There are legal means to help boost your content to REAL people

It is hard to get your content seen. I know. The internet is saturated with SO. MUCH. STUFF. But be wary of brands or people who promise you magical follower jump numbers. Again, see the point about engagement but also realise that anyone promising that is not your friend. Doesn’t matter how many subs they might have or how big a name they have behind them. If their engagement is low in comparison to their following be wary.

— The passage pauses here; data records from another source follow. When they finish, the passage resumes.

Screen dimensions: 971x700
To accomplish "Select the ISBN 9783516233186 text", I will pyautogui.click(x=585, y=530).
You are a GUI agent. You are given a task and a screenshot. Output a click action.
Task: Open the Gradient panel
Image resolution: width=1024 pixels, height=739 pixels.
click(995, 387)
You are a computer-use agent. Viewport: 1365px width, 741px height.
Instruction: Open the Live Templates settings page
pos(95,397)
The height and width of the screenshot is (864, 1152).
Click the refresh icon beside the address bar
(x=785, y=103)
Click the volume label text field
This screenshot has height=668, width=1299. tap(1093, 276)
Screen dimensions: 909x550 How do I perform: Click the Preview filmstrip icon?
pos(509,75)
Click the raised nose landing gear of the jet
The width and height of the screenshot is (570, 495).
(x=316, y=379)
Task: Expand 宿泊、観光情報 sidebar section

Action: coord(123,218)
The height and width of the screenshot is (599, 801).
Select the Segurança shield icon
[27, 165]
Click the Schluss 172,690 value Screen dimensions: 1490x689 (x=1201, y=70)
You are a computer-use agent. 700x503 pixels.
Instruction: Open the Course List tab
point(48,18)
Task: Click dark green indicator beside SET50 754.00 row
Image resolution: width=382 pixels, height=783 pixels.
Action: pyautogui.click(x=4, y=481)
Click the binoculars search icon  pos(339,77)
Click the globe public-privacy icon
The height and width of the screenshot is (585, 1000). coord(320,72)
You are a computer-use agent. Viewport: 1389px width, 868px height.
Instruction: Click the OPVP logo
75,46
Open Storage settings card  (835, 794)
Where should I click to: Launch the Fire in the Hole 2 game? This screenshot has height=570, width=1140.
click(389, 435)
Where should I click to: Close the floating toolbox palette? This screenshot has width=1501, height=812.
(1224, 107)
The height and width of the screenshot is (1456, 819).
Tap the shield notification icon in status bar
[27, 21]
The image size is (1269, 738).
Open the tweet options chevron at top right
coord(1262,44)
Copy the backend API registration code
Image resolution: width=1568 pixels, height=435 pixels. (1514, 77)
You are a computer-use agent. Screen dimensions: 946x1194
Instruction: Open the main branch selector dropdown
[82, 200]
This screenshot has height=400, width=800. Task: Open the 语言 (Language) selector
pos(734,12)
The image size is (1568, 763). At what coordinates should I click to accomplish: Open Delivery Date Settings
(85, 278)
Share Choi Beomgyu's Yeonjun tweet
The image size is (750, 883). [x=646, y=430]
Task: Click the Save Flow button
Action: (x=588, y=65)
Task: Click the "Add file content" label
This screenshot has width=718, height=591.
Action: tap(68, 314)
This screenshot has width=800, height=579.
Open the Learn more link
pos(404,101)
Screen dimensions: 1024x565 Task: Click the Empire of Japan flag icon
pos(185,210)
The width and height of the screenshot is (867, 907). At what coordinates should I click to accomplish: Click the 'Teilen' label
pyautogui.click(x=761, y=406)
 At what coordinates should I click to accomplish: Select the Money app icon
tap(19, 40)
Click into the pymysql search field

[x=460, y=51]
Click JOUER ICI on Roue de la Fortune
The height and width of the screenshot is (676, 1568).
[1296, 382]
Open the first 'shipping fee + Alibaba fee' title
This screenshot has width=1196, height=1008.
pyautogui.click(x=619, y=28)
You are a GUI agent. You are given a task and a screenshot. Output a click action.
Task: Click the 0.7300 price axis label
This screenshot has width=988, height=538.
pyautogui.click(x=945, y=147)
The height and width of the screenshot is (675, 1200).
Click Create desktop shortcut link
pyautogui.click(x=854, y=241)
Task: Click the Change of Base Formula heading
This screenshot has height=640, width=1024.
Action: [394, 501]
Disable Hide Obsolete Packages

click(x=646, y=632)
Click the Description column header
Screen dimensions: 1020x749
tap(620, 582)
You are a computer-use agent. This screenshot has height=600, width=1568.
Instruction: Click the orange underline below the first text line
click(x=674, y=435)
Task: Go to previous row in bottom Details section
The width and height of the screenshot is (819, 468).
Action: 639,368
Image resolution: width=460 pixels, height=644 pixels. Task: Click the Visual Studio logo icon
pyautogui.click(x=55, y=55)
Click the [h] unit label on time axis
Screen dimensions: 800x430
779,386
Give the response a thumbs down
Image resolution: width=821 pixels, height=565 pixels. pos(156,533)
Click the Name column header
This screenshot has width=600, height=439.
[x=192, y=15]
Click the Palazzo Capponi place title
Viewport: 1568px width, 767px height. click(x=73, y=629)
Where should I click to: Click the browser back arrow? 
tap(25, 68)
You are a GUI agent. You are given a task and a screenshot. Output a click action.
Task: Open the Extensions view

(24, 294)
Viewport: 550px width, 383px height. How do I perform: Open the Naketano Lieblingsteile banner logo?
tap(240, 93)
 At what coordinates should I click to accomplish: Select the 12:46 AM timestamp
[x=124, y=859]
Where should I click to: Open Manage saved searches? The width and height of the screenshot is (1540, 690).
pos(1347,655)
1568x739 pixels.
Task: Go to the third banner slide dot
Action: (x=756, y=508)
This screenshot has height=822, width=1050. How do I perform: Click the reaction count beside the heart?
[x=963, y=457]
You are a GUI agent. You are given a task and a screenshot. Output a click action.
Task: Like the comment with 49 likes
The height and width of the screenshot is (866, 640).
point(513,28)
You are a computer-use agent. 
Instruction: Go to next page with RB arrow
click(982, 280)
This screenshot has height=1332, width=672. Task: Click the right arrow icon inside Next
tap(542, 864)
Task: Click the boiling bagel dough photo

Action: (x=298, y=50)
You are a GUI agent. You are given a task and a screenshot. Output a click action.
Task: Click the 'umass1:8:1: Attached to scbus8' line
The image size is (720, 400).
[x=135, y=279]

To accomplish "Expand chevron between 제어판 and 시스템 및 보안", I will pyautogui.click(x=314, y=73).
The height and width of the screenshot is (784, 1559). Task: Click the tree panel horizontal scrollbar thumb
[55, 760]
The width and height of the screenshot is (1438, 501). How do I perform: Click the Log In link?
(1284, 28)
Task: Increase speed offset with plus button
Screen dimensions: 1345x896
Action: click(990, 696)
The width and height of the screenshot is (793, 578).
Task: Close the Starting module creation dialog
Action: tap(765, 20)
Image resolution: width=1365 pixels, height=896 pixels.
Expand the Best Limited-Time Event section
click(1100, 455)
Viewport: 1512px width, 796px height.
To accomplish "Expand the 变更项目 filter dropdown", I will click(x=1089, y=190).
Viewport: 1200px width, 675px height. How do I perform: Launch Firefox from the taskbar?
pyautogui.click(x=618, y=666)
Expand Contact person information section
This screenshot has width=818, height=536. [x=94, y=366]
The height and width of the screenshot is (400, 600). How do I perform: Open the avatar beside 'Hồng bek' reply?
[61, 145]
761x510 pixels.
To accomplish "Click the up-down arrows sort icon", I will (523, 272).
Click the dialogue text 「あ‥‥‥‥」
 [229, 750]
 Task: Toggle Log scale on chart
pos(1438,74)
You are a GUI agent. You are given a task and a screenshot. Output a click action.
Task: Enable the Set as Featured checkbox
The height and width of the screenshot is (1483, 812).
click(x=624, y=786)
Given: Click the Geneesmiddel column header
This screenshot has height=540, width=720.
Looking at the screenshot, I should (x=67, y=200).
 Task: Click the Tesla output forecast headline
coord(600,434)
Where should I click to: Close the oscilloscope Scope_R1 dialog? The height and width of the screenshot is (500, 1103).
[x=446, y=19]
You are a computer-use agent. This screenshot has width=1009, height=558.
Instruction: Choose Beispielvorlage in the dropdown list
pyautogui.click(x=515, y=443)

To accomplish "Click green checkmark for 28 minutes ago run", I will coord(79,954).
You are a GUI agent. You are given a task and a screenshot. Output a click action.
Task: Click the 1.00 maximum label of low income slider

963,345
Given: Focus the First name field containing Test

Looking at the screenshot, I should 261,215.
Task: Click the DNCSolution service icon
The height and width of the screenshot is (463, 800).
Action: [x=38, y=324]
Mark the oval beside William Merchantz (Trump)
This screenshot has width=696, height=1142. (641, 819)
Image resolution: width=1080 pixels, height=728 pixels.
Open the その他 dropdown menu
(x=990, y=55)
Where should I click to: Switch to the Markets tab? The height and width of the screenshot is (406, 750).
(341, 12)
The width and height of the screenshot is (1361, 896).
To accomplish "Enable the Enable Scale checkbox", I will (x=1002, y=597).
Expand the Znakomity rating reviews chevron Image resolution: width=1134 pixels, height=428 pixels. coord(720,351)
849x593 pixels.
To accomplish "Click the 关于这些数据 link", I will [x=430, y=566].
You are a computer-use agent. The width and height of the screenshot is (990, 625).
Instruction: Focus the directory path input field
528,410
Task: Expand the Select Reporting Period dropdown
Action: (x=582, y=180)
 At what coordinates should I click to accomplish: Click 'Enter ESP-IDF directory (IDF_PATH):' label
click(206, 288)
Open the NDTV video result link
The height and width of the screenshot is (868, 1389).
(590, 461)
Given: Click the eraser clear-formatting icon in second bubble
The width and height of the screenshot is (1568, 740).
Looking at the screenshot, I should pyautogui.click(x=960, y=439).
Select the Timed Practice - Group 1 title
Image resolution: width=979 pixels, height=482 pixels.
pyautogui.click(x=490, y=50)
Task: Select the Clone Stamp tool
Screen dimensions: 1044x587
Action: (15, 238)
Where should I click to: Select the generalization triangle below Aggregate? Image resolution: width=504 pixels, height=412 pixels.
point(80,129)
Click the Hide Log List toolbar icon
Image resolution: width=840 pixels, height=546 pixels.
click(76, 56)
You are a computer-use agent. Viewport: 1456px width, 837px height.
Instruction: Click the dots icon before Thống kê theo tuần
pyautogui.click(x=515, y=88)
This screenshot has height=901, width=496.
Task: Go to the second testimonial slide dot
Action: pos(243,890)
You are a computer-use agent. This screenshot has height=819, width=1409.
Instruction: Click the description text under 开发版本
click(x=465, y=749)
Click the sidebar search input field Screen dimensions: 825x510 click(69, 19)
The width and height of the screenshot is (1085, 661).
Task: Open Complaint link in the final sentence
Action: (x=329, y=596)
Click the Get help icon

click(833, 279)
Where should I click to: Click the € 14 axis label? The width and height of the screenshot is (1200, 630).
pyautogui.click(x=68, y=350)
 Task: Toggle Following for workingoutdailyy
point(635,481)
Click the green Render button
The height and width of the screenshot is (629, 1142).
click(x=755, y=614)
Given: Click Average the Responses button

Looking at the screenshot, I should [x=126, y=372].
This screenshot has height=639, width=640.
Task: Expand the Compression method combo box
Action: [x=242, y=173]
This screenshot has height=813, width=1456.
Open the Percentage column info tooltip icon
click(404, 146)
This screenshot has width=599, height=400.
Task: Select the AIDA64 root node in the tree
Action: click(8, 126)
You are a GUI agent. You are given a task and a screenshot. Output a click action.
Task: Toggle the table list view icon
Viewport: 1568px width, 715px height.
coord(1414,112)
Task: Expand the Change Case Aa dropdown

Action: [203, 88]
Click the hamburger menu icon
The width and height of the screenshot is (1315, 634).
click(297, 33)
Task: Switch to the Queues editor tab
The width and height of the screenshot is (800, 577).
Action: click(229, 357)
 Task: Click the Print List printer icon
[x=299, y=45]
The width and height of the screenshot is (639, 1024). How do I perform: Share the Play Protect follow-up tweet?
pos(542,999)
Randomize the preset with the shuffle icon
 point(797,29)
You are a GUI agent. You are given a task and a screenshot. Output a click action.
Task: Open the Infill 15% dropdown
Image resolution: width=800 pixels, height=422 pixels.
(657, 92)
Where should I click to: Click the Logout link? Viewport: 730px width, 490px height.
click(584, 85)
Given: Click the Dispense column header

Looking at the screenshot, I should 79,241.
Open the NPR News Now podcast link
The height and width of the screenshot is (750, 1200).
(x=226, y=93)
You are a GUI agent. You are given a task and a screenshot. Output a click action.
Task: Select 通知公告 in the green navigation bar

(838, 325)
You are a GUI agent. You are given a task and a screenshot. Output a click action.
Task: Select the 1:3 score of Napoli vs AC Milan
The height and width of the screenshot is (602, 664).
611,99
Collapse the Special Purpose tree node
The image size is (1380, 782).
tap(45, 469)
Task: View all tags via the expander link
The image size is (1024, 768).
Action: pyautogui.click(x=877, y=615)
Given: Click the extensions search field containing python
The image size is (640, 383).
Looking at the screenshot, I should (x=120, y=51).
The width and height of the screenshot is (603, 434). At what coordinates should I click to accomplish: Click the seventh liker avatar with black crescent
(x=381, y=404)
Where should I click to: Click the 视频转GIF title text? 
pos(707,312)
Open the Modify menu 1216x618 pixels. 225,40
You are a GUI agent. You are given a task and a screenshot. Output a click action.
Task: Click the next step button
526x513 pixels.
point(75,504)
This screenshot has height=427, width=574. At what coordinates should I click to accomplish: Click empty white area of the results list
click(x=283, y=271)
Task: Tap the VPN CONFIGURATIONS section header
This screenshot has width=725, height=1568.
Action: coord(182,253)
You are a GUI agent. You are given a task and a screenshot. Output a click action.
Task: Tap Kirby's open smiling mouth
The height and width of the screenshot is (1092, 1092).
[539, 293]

Also, because it is so hard to get your content out there there are ways to help get it in to the feeds of your target market. Almost every social platform (other than Snapchat) offers ways for you to boost and target content LEGALLY. You’re able to spend money to ensure the platform serves your content to the audience you think should be seeing it. Most people don’t like this route, its expensive (or at least more expensive than the dodgy follower purchase sites people like to use) and doesn’t guarantee success. Using the platform channels to advertise allows you to target a group of people and serve your content to them. But there is NO GUARANTEE they’ll engage with it. You need to make sure your content is compelling enough to grab their attention and that you target the right people.

Yes, using the channels own advertising platforms costs more and doesn’t always lead to success. I’ve learnt the hard way that some of the stuff I’ve created is just not interesting enough. It is a bitter pill to swallow but actually helps you improve and work to being better. Also, the engagement you do get is real rather than fake. That is of far more value to me than a stack of numbers that are actually fake. Also, I make content for people. I’d like to know actual people are engaging with it. The only value I see is having a bunch of inflated follower and subscriber numbers is that you can lie to a few brands to make some money. But that will be short lived when they get zero response and never work with you again.

How can you help if you’re a fan of a content creator?

macbook pro girl

Share their content. Reply to their content. Engage with them. Turn notifications on. It seems silly and small but it makes the world of difference. These people are making things for you at their own cost and because they desperately want to entertain, educate or inspire you. If you like something they do or make, let them know!

In the last few months I hit an all time low. I saw a host of creators getting massive jumps in vanity metrics and believed there was something wrong with what I was doing. I had to take a step back and have now realised that it doesn’t matter. The followers, the subs…. I really want to just make stuff that helps someone or entertains them in some way. If that means it is refined to my small audience so be it. Don’t get caught up in the numbers because it will be the downfall. As a community we owe it to each other to not get caught up in this. Also remember, when you cheat the system you cheat the people engaging with your content. You cheat other creators. You ruin it for everyone, not just you.

If you’re creating content, chances are you’ve busted your ass for this. You work hard. Why would you want to destroy that with fake stats?

I hope more people realise this and clear their accounts. No one wins when you try cheat the system.